Do not rely on the large rectilinear avenues typical of Moroccan urbanism of the 2000s by which one leaves the airport when arriving in Dakhla. Because if the city develops at the end of the dune cord, it is its lagoon which makes Dakhla a grandiose site. A vast expanse of salt water located in the extreme south of Morocco, this curvaceous ecological treasure, 37 kilometers long and almost 400 square kilometers in area, is a paradise for migratory birds, biodiversity in general and lovers of kitesurfing in particular.

The bay has been Ramsar-listed since 2005, a protected wetland of international importance. Between the Atlantic Ocean and the Sahara Desert, the lagoon is on the migration route for birds between Africa and Europe. The pink flamingos have settled down, but the great cormorants of Morocco are only passing through, like dozens of species of seabirds.

Under the surface of the water, on the ocean side, fishermen take out groupers, bars or croakers. Surfcasting, fishing on foot from the beach “in the wave”, is practiced day and night. The peaceful tides and the calm water of the lagoon also make it a mecca for shellfish farming. The Dakhla oysters, which resemble our specials, are fatty and subtle. They are eaten everywhere, at the hotel table or at the exit of the lockers at Talha Mar, an oyster farm doubled as a restaurant.

The white dune which dominates the eastern shore of the lagoon.

The fiddler crab remains the most familiar inhabitant of the lagoon. At the Dakhla Attitude hotel, the muddy areas where these crustaceans live are protected by signs that proclaim “Please do not step on our houses”. The oversized pliers worn by the males have become the hotel’s emblem.

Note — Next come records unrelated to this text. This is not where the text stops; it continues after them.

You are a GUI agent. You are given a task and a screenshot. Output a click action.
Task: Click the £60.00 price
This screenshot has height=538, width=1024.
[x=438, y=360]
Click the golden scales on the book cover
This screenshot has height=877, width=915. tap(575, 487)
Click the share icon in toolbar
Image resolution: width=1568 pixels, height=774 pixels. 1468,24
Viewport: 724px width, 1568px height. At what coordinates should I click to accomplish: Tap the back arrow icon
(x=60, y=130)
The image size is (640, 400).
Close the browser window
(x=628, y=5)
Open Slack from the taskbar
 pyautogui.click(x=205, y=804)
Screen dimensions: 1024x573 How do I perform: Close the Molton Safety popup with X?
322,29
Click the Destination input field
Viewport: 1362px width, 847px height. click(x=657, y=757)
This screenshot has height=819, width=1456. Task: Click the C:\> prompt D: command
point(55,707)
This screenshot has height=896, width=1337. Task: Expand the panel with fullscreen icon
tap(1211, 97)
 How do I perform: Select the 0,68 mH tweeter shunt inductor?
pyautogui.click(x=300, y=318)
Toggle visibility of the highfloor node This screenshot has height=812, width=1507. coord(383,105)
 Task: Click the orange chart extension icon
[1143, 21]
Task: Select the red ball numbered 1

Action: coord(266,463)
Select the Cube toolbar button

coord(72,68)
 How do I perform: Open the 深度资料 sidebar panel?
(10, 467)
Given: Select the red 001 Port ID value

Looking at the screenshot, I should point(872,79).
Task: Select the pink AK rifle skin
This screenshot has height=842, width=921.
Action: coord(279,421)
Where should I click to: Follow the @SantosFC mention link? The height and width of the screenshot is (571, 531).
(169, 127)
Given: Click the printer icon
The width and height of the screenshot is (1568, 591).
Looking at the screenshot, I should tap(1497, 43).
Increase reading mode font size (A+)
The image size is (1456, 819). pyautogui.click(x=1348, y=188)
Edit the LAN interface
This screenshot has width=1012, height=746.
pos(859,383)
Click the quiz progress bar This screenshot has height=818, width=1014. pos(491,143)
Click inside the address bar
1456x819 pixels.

Ideal for kiting, Dakhla Attitude is the oldest accommodation in the bay and the one with the most beautiful location on the lagoon. Its nautical base, which has become legendary in the kitesurfing community, offers all water sports, including wing foil, the latest fashionable novelty. Dakhla Attitude, like the other hotels at the bottom of the lagoon, is largely reserved for those who “kite” or want to discover this sport much easier than it seems. After a week and ten lessons, the pleasure of kiting is already real, enough to choose – or not – to start again.

A thousand shades of blue

Aziz Ouakrim, kite instructor, is one of the precursors of this sport in Dakhla, which he knew twenty years ago: “There were no hotels or international flights. It was the era of motorhomes and wild camping. » Dakhla has long been a sought-after destination for van travelers, especially for a long descent from northern Europe to the Sahara, often with boards and sails in the luggage. Today, the vans are less numerous, gathered in an informal village just before the entrance to the Ocean Vagabond hotel.